## BEGIN Extracted entries
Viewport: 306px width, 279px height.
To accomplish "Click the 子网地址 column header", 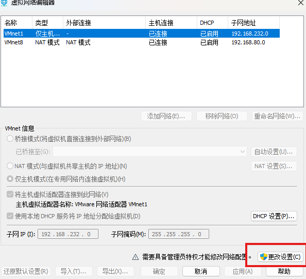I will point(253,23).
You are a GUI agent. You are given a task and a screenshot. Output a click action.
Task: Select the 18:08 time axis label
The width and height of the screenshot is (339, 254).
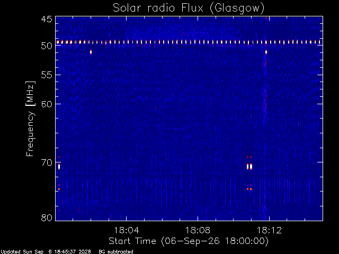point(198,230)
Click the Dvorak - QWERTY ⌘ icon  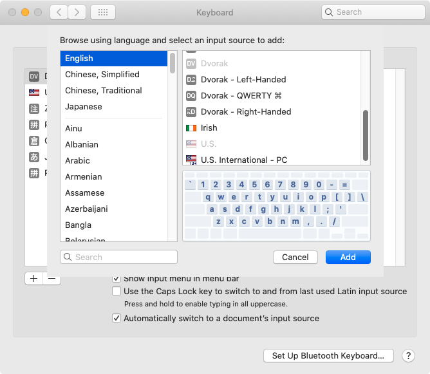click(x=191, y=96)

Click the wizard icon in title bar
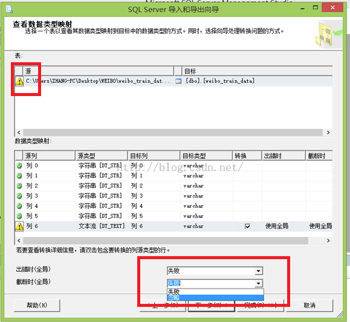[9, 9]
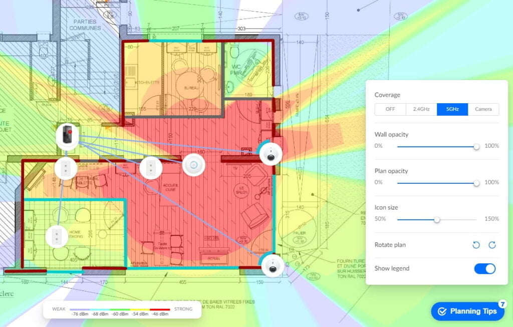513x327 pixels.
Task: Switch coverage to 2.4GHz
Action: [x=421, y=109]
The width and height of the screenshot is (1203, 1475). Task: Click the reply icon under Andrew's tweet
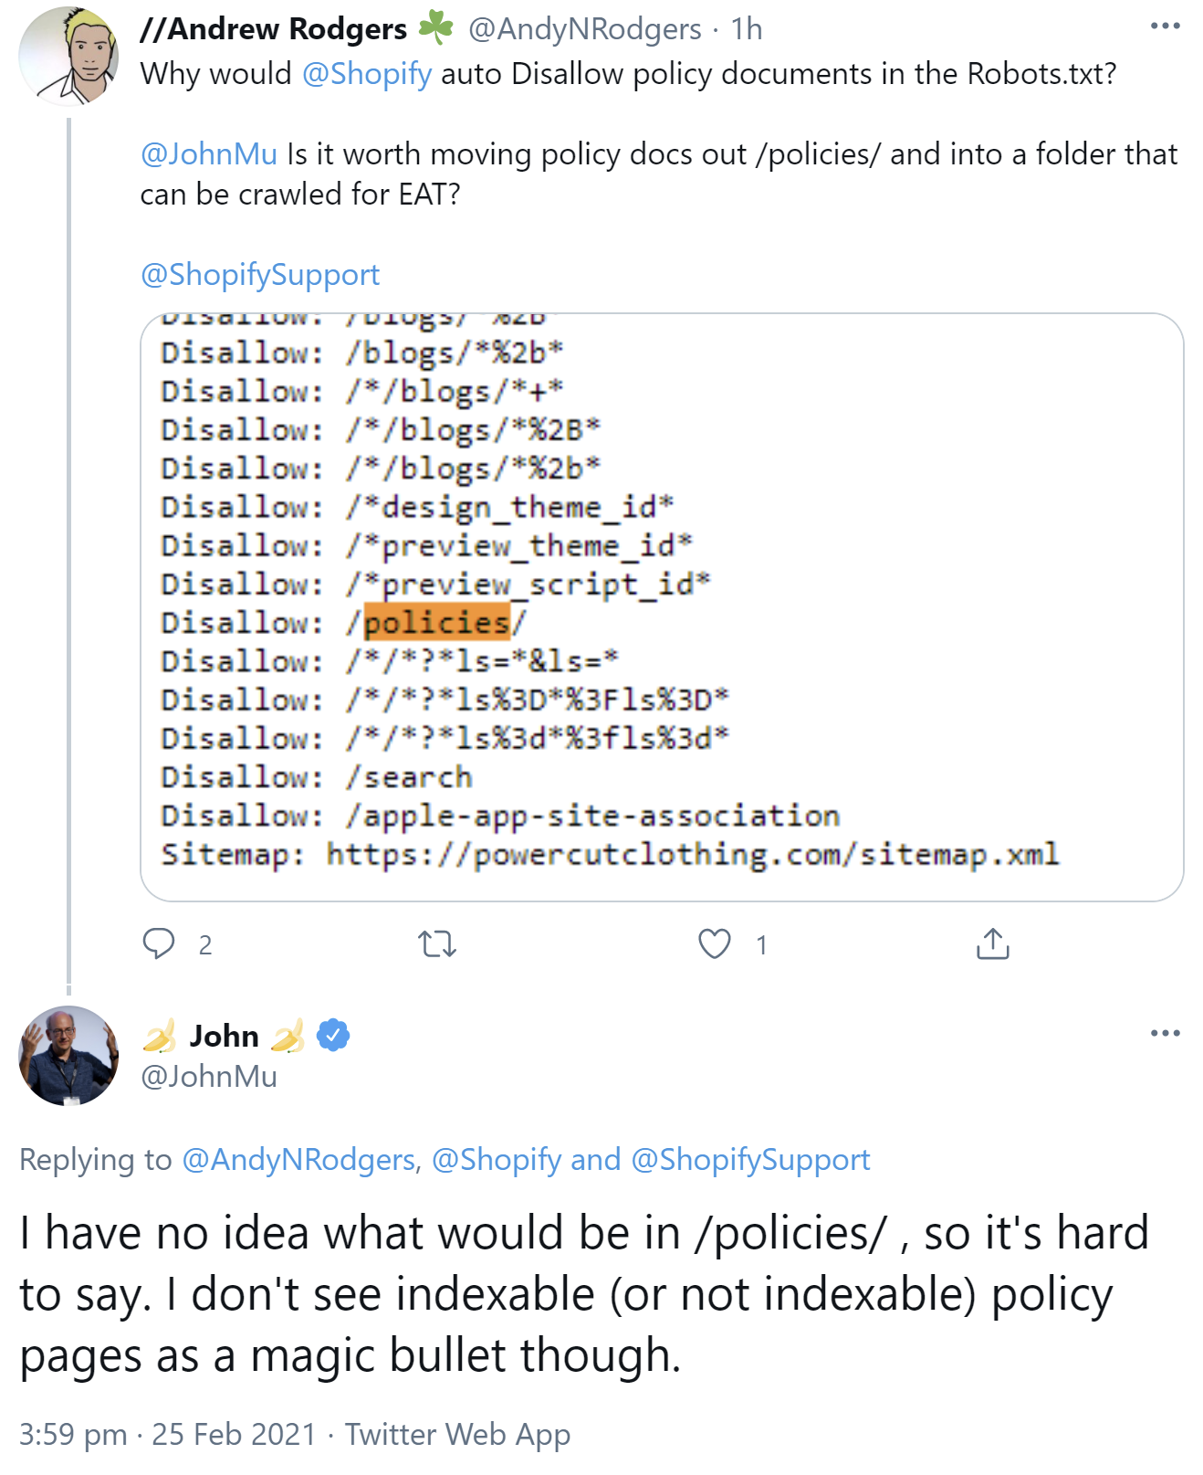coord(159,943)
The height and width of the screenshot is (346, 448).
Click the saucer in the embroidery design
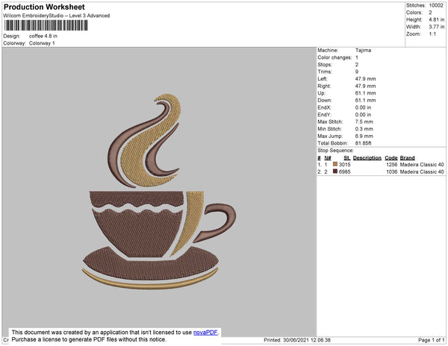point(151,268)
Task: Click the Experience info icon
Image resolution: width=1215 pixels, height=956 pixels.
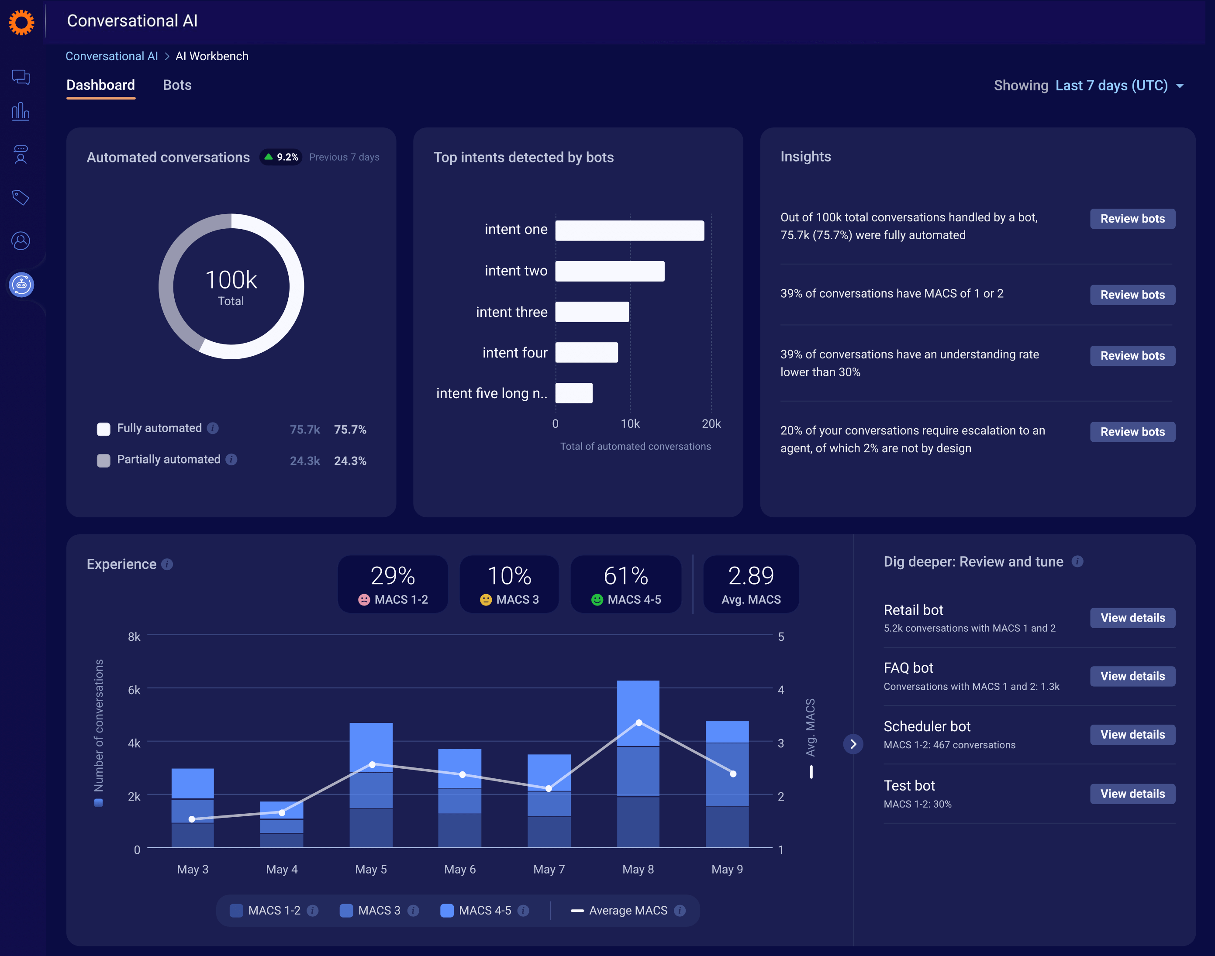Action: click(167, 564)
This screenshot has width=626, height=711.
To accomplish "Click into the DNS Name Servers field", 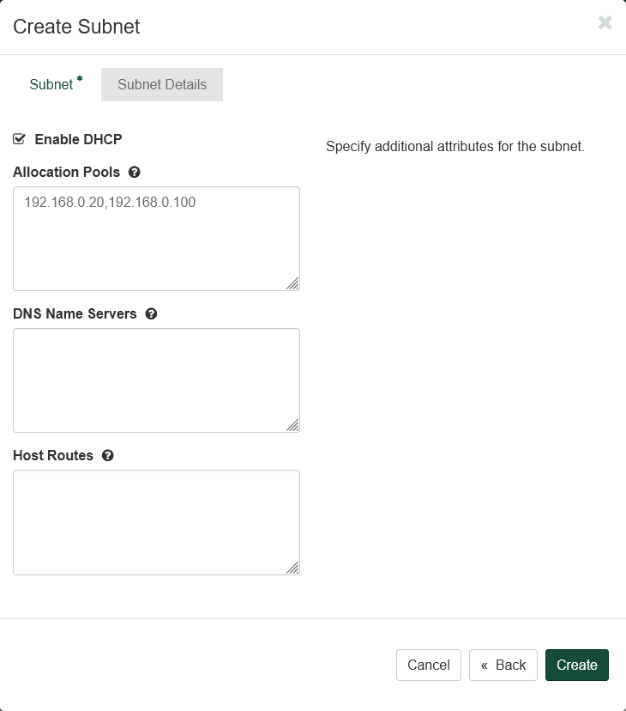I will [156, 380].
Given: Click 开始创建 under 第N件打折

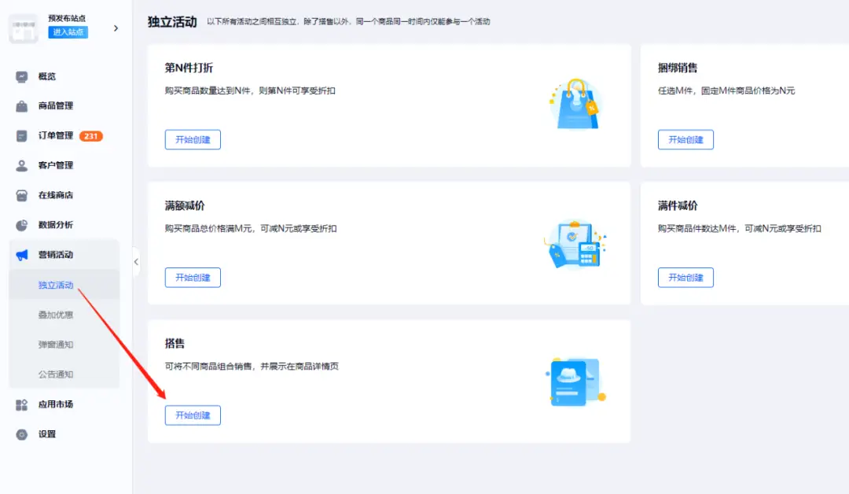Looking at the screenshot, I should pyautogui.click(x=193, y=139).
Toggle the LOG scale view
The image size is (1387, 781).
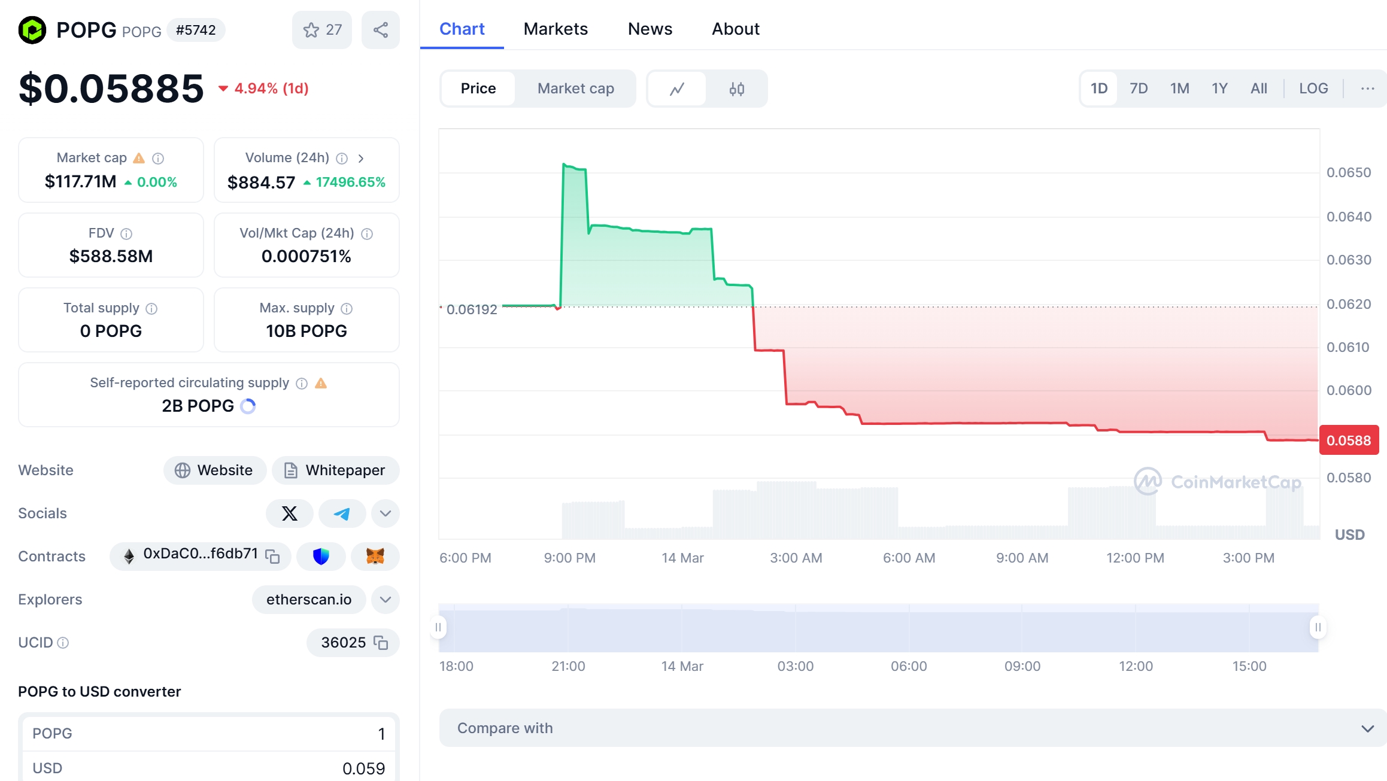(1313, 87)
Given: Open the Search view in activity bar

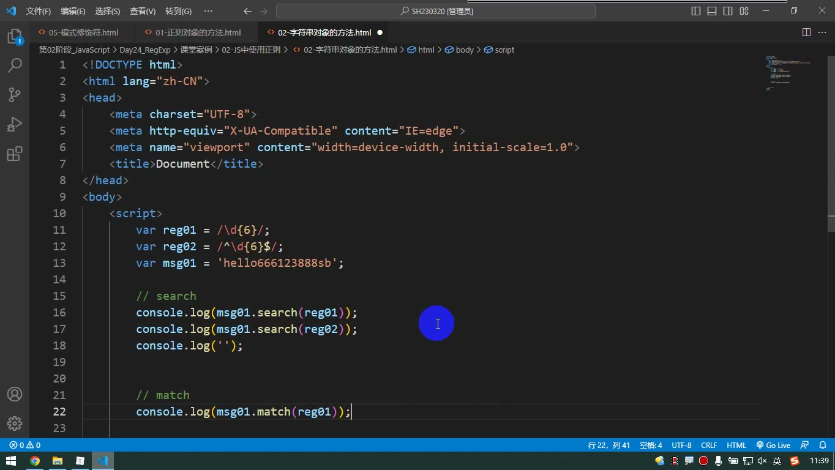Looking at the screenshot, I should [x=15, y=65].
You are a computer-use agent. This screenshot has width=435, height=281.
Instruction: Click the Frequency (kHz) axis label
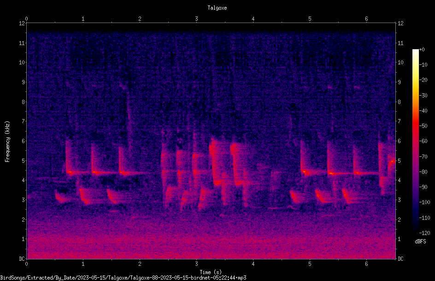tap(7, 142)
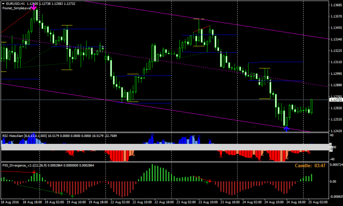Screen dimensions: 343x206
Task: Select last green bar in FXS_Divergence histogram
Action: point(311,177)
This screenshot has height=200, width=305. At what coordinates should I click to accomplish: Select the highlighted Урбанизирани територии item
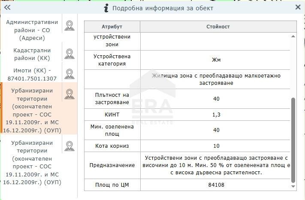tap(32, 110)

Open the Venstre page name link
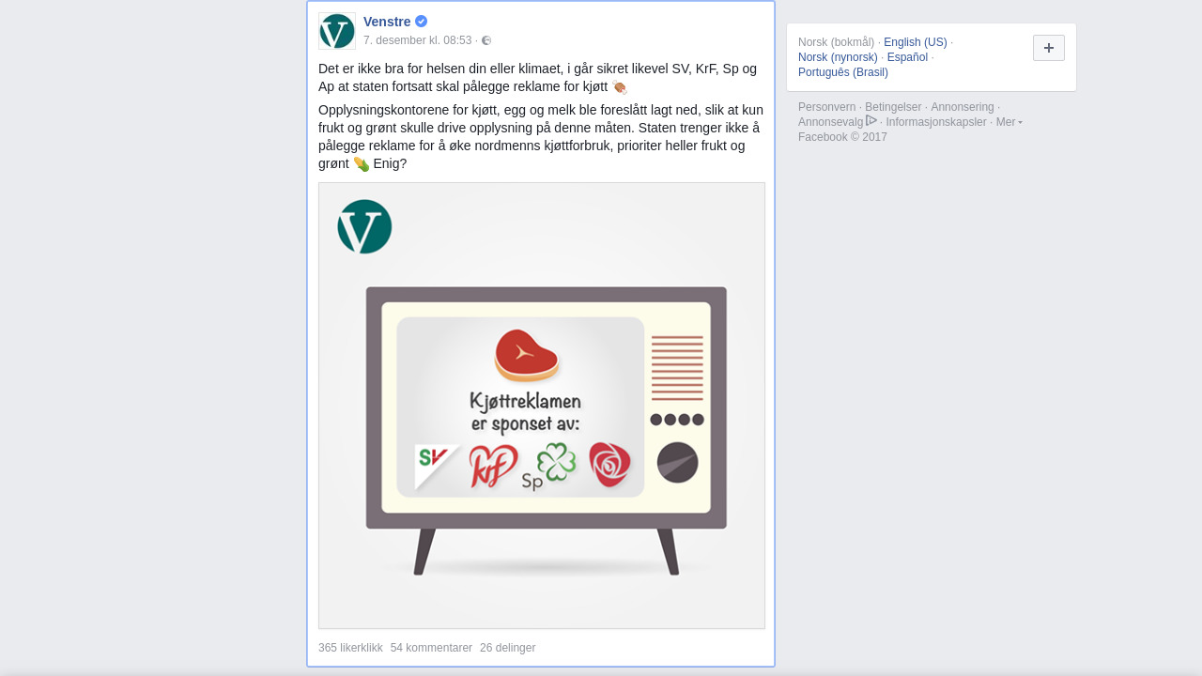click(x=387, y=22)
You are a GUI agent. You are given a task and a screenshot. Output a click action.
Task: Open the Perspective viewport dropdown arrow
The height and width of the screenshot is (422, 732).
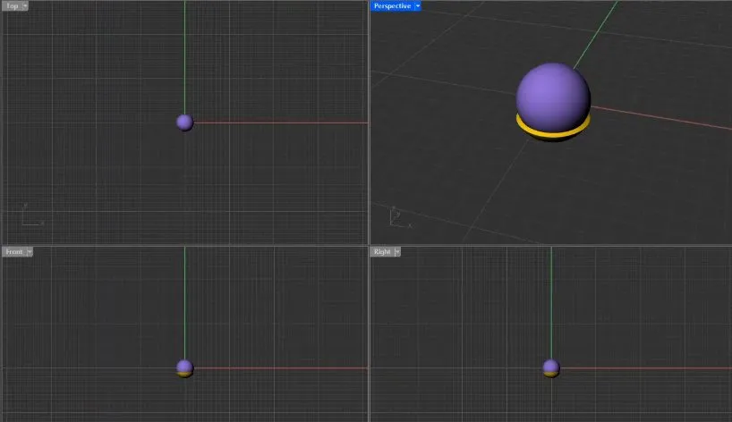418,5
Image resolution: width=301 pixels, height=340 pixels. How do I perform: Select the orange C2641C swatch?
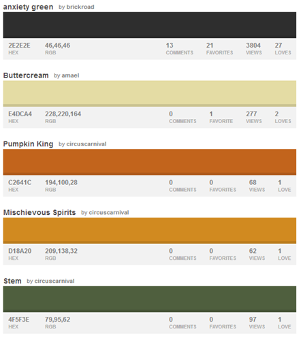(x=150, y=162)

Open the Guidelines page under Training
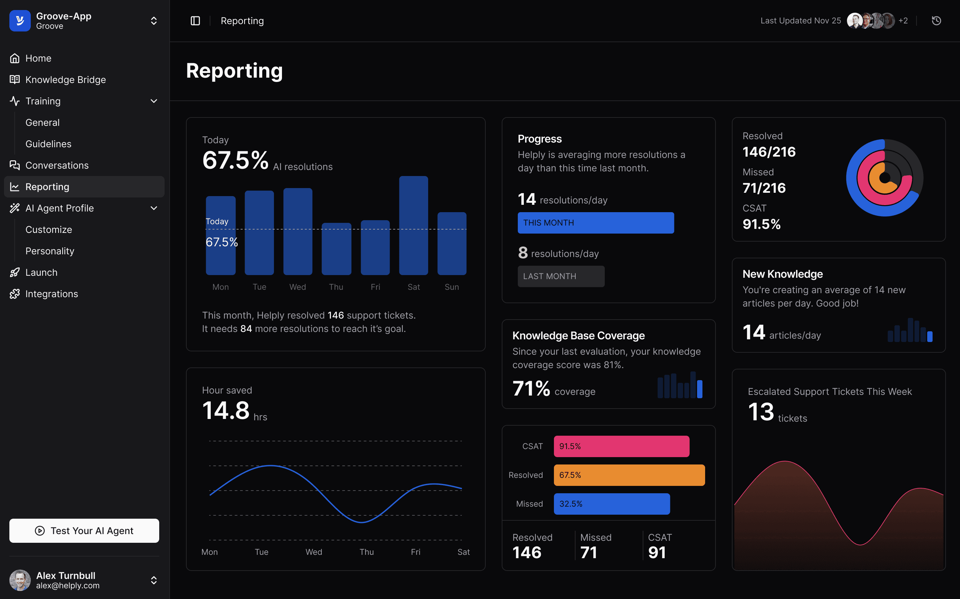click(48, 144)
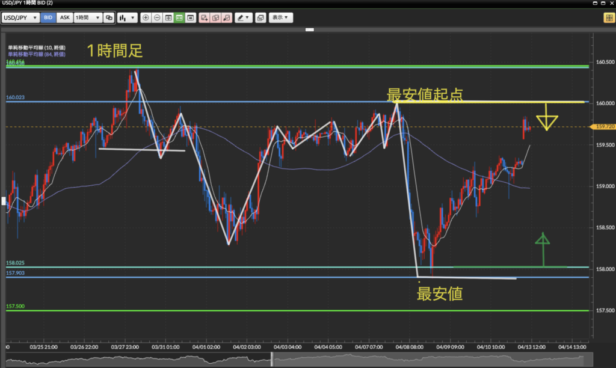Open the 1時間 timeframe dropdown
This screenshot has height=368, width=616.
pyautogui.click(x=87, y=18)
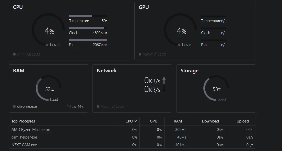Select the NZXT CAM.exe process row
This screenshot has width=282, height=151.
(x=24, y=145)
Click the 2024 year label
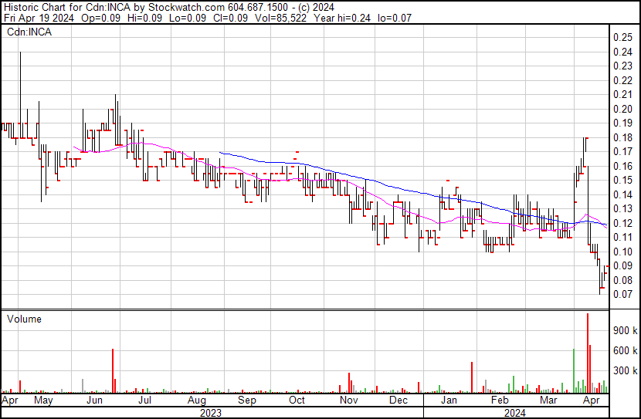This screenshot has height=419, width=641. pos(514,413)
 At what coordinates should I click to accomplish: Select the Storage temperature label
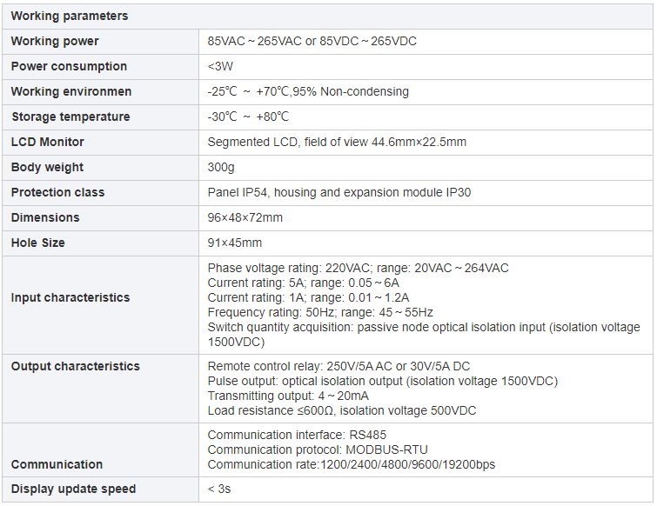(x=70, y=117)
## END Extracted entries
Directions >> Put the entries starting at the line containing "This screenshot has height=200, width=305." and ending at the line containing "This screenshot has height=419, width=641." into a numbered list, skipping blank lines and leaving out the pictures.

Expected answer >>
1. This screenshot has height=200, width=305. At what coordinates should I click to accomplish: Select the highlighted Урбанизирани територии item
2. tap(32, 110)
3. Open the Venstre page name link
4. click(x=387, y=22)
5. You are a GUI agent. You are given a task and a screenshot. Output a click action.
6. Task: Open the Perspective viewport dropdown arrow
7. The height and width of the screenshot is (422, 732).
8. 418,5
9. Image resolution: width=301 pixels, height=340 pixels. How do I perform: Select the orange C2641C swatch?
10. (x=150, y=162)
11. Open the Guidelines page under Training
12. click(48, 144)
13. Open the 1時間 timeframe dropdown
14. This screenshot has height=368, width=616.
15. pyautogui.click(x=87, y=18)
16. Select the NZXT CAM.exe process row
17. This screenshot has width=282, height=151.
18. (x=24, y=145)
19. Click the 2024 year label
20. This screenshot has height=419, width=641. pos(514,413)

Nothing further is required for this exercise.